* [Extrait du document]:

────────

De la psychose maniacodépressive au trouble bipolaire

Le trouble bipolaire se veut une alternance d’états de dépression et d’exaltation, frappant, depuis trente ans, une frange de plus en plus massive de la population. Pourquoi cette bonne fortune auprès des psychiatres ?

Le trouble bipolaire est né officiellement en 1980, à l’occasion de son introduction dans la troisième édition du manuel diagnostique de l’Association psychiatrique américaine, le fameux DSM-III. Auparavant, bien peu de personnes avaient entendu parler de ce concept psychiatrique très confidentiel. Pourtant, quiconque googlise de nos jours « trouble bipolaire » a toutes les chances d’apprendre que cette maladie est vieille comme le monde. C’est juste, nous dit-on, un nouveau nom pour ce que l’on appelait auparavant la psychose maniacodépressive, un trouble de l’humeur se caractérisant par une alternance cyclique d’états d’hyperactivité maniaque et de dépression profonde qui était déjà décrit par Hippocrate et d’autres médecins antiques. Ce raccourci, qui a pour effet de naturaliser le trouble bipolaire, cache en réalité une histoire bien plus complexe. C’est vraisemblablement par une illusion rétrospective que nous attribuons aux Grecs la première conceptualisation du trouble bipolaire. Ils parlaient bien de « manie » (mania) et de « mélancolie » (melancholia), mais ces termes recouvraient toutes sortes de délires hyperactifs et de stupeurs léthargiques dont la majorité était vraisemblablement causée par des états infectieux ou postinfectieux, ou peut-être encore par la maladie de Parkinson ou l’hypothyroïdisme. Les médecins antiques s’en tenaient aux manifestations visibles, physiques, des maladies qu’ils décrivaient, de sorte que nous n’avons aucun moyen de savoir si ces manifestations correspondaient à ce trouble de l’humeur que nous conceptualisons de nos jours sous le nom de trouble bipolaire.

Une folie sans délire

Pour que la bipolarité au sens moderne puisse être repérée, il a fallu attendre que se dégage la possibilité de troubles de l’humeur sans délire ou troubles intellectuels – autrement dit, une redéfinition profonde de ce que l’on pensait jusque-là sous le nom de folie. Ce développement commence au début du xixe avec les « monomanies affectives » de Jean-Étienne Esquirol (notamment la « lypémanie », première élaboration de ce qui deviendra notre moderne dépression), et aboutit en 1882 à la « cyclothymie » et à la « dysthymie » de Karl Kahlbaum, deux troubles de l’humeur que leur promoteur distinguait fermement de ce qu’il appelait la « folie cyclique ». Il a fallu aussi que l’on soit en mesure d’observer et de comparer le cours des divers troubles psychiques sur la durée, ce qui n’a pu se faire qu’à partir du moment où l’on a regroupé les malades mentaux dans des asiles. Avant cela, il eût été impossible de différencier, comme le firent simultanément Jean-Pierre Falret et Jules Baillarger en 1854, une « folie circulaire » ou « à double forme » caractérisée par une alternance cyclique d’excitation maniaque et de dépression mélancolique. À partir de là, il restait à Emil Kraepelin à nouer tous ces fils dans ce qu’il proposa d’appeler en 1899 la « folie maniacodépressive », en la distinguant de la « démence précoce » (rebaptisée plus tard « schizophrénie » par Eugen Bleuler).

────────

* [Données recueillies]:
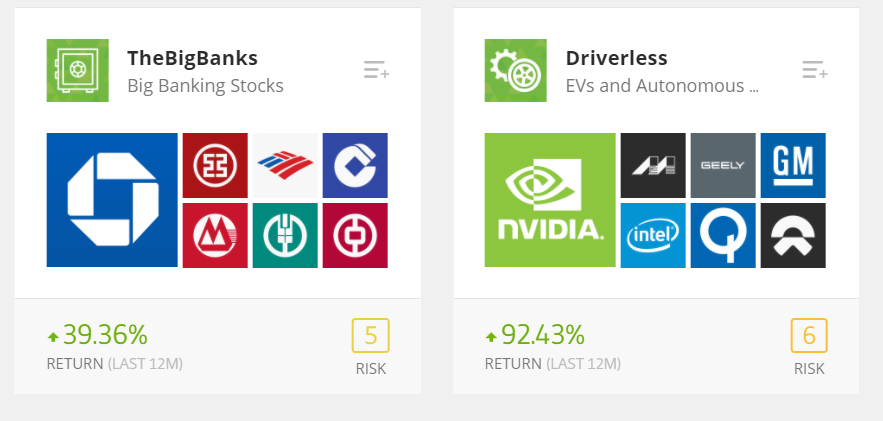Click TheBigBanks risk score 5 badge

(370, 336)
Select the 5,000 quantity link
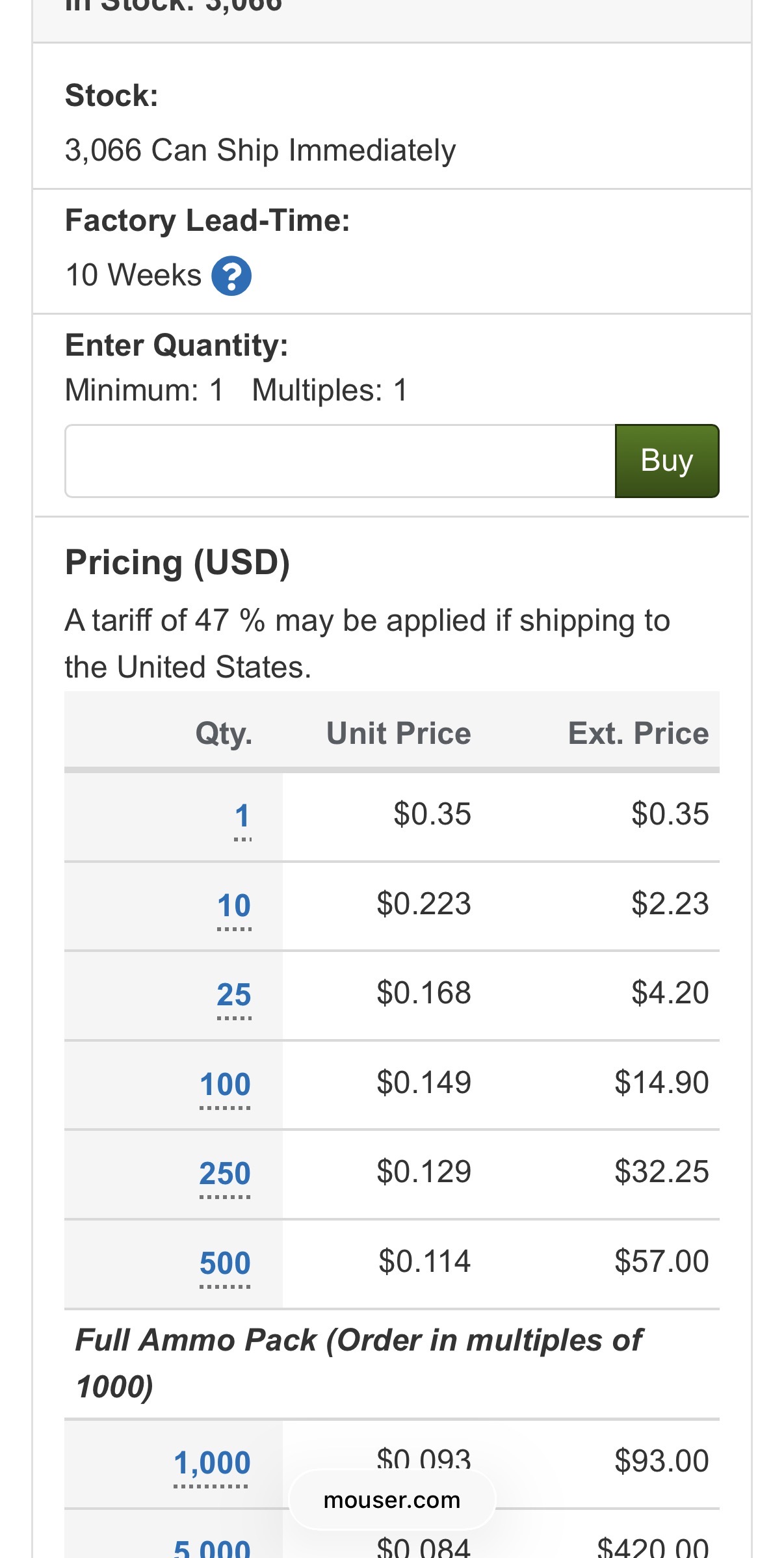 pyautogui.click(x=212, y=1548)
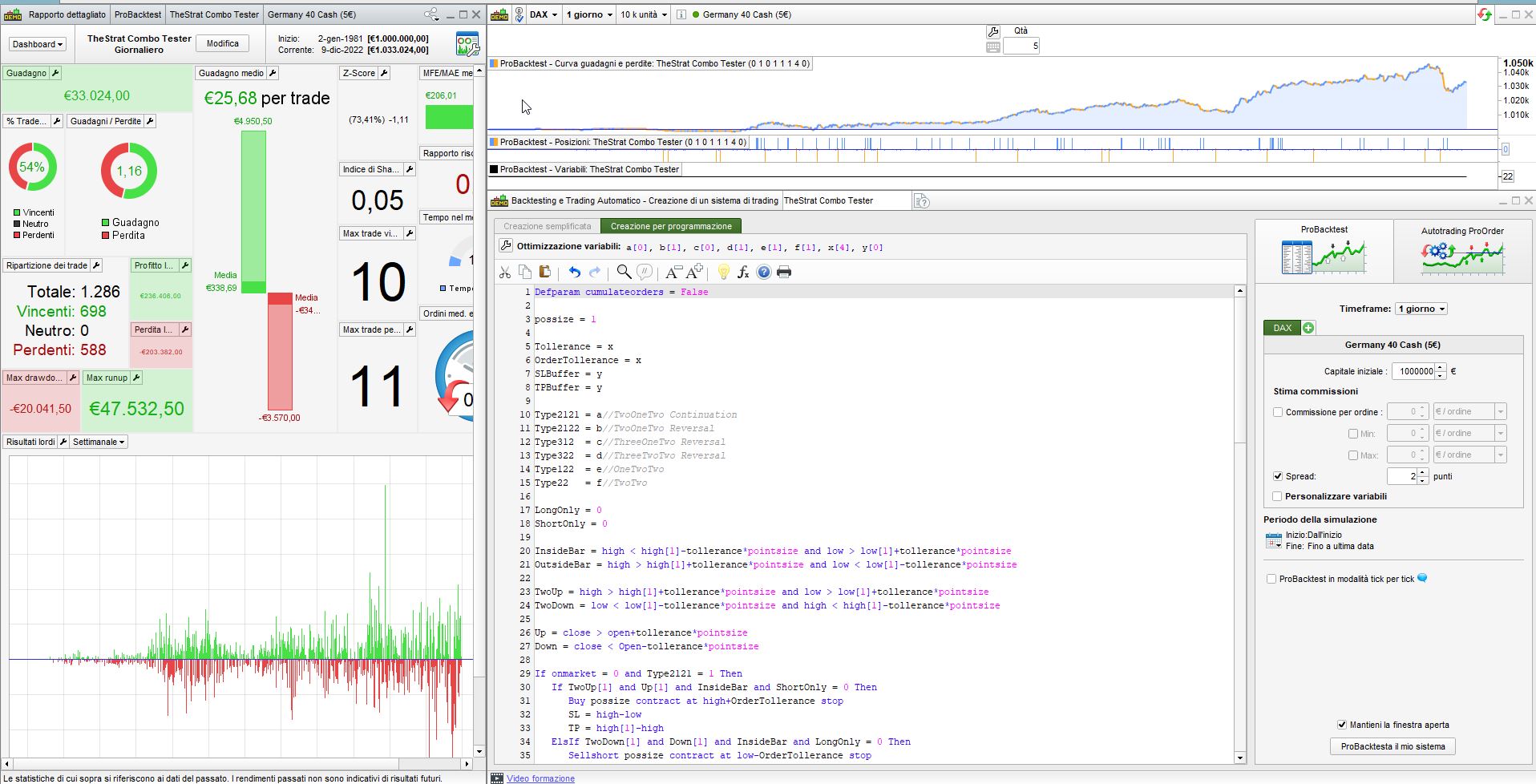Uncheck the Spread checkbox

pos(1278,476)
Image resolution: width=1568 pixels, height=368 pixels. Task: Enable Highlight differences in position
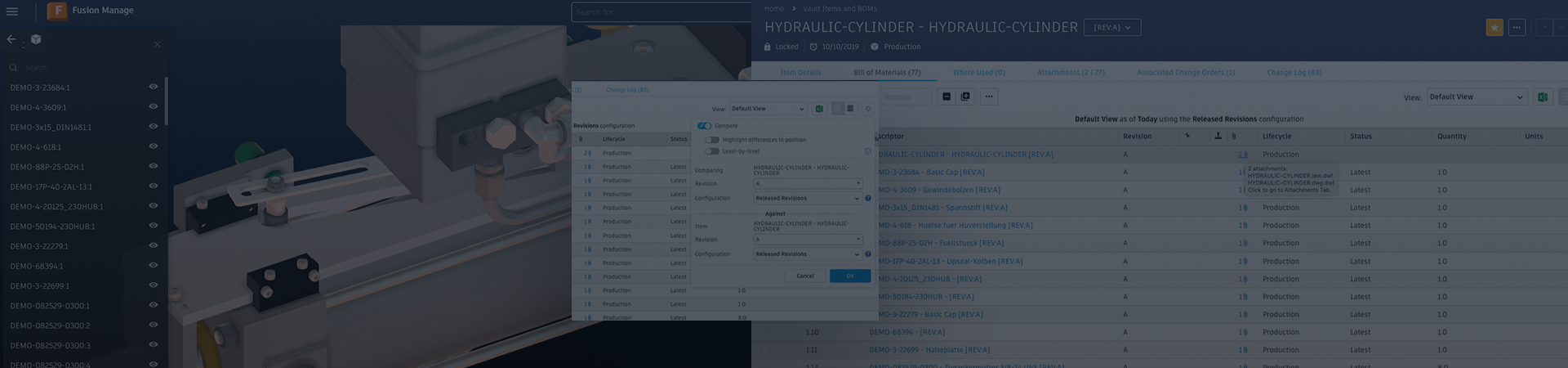click(x=712, y=140)
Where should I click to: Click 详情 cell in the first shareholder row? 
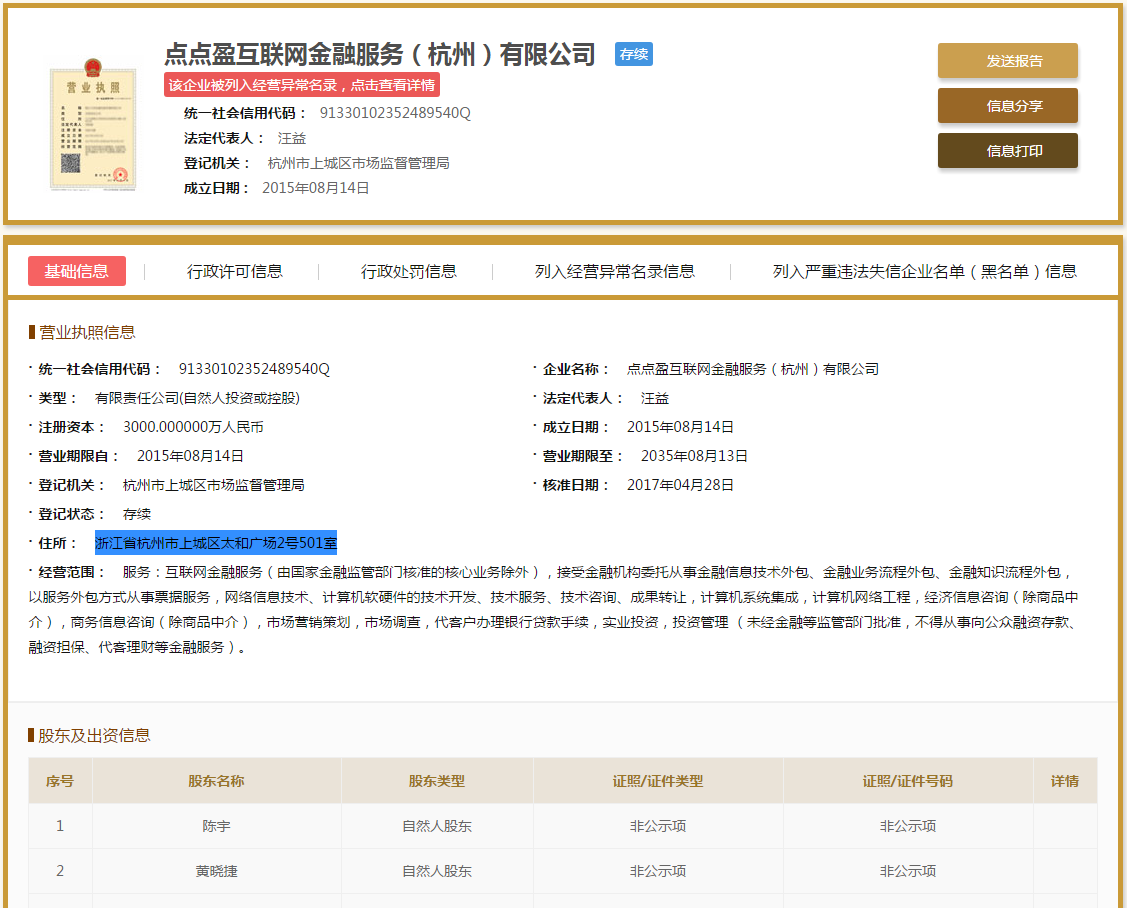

────────

Recopiez mot pour mot le passage du texte sur le trouble bipolaire qui va de « Le trouble bipolaire se » à « auprès des psychiatres ? », ces deux segments inclus.

* [Réponse à la tâche]:
Le trouble bipolaire se veut une alternance d’états de dépression et d’exaltation, frappant, depuis trente ans, une frange de plus en plus massive de la population. Pourquoi cette bonne fortune auprès des psychiatres ?